Saved entries:
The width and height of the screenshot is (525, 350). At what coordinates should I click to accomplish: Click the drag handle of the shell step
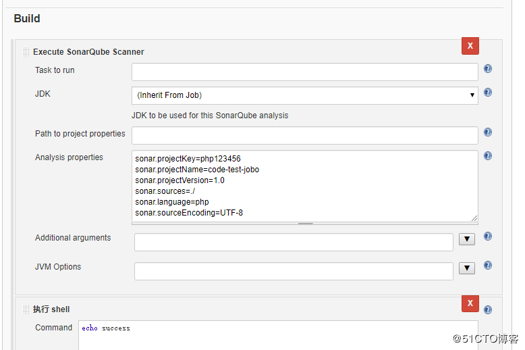[x=26, y=309]
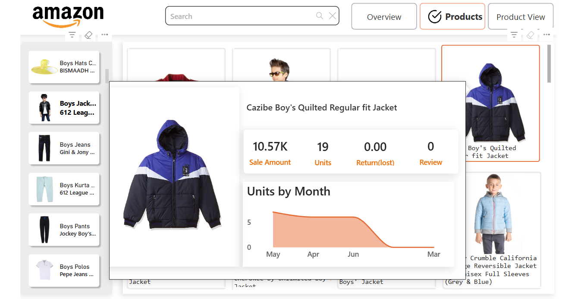Expand more options above the category slicer
The image size is (578, 299).
click(x=105, y=35)
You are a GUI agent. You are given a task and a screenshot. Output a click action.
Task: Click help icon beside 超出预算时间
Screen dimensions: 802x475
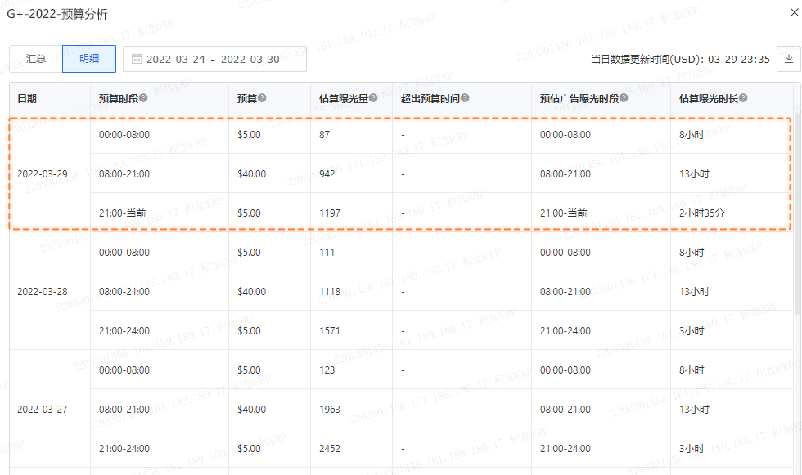click(x=465, y=98)
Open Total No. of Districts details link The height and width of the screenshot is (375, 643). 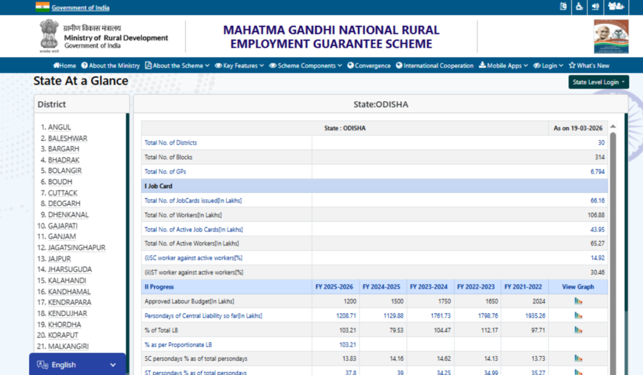click(x=171, y=143)
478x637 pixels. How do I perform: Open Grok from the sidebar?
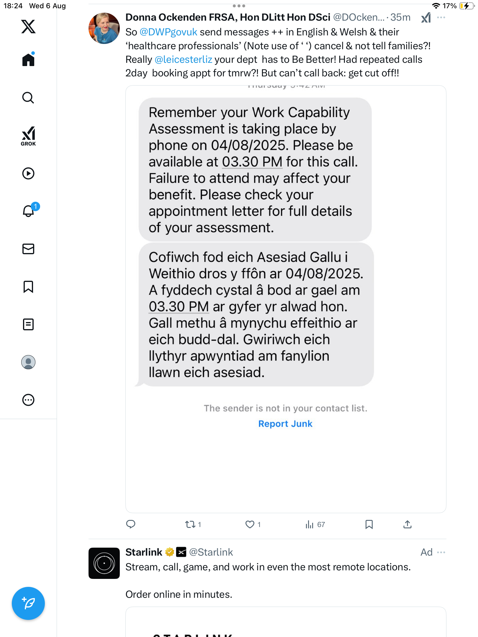pyautogui.click(x=28, y=136)
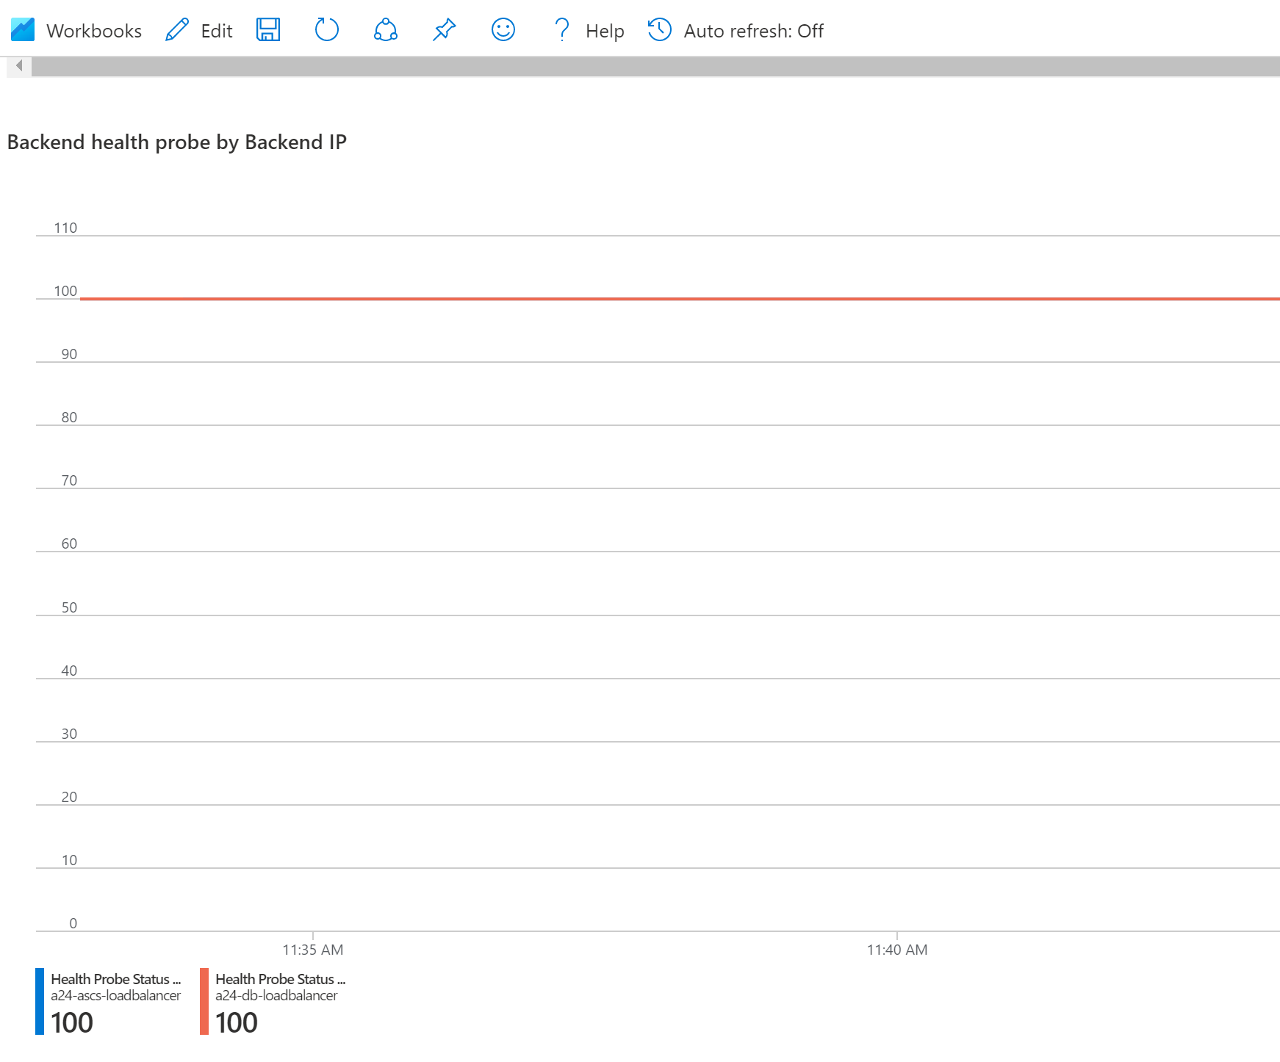
Task: Save the workbook with floppy icon
Action: (268, 30)
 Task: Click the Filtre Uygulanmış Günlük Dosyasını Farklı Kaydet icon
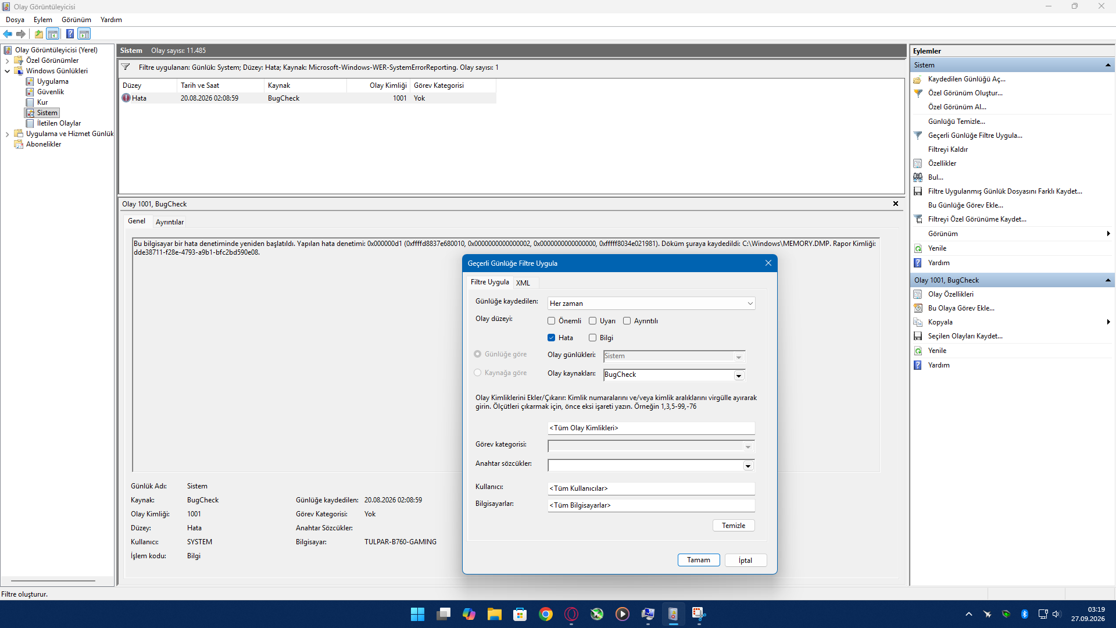coord(918,191)
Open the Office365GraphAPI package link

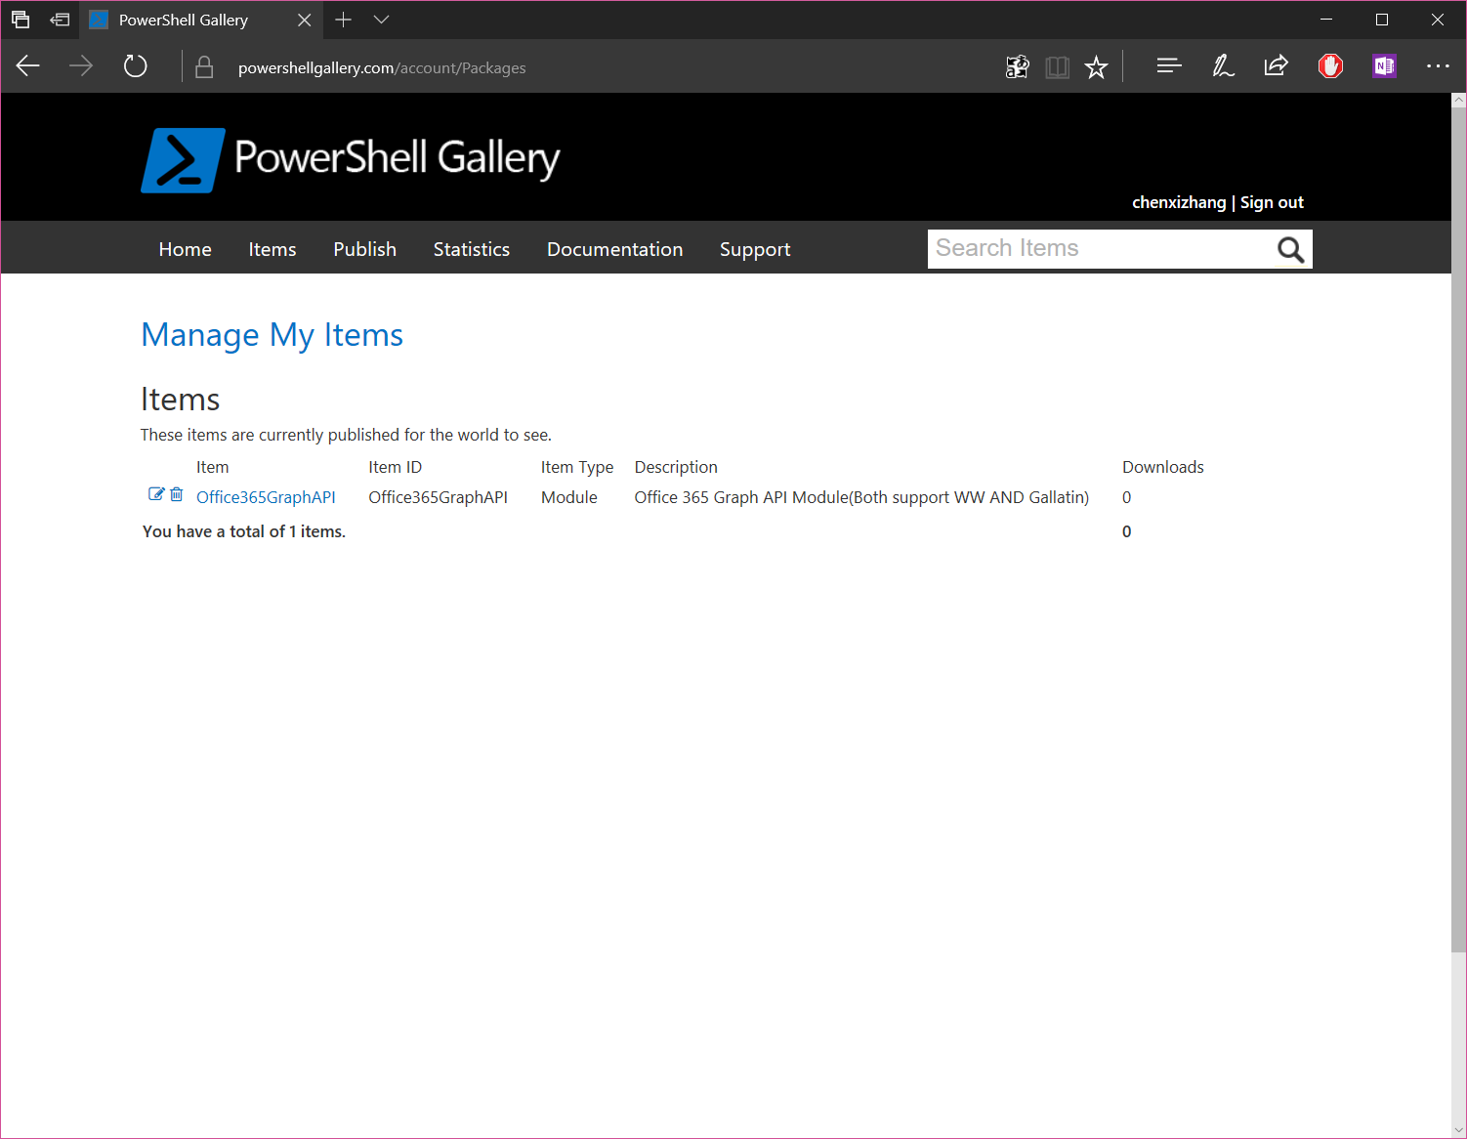click(x=266, y=496)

EXERCISE REQUIREMENTS: Find the line containing "Task: Click the" in the records above, then copy it and every line after it exactly, through the last one, without any pictures.

RESULT:
 Task: Click the Filtre Uygulanmış Günlük Dosyasını Farklı Kaydet icon
coord(918,191)
Open the Office365GraphAPI package link

click(x=266, y=496)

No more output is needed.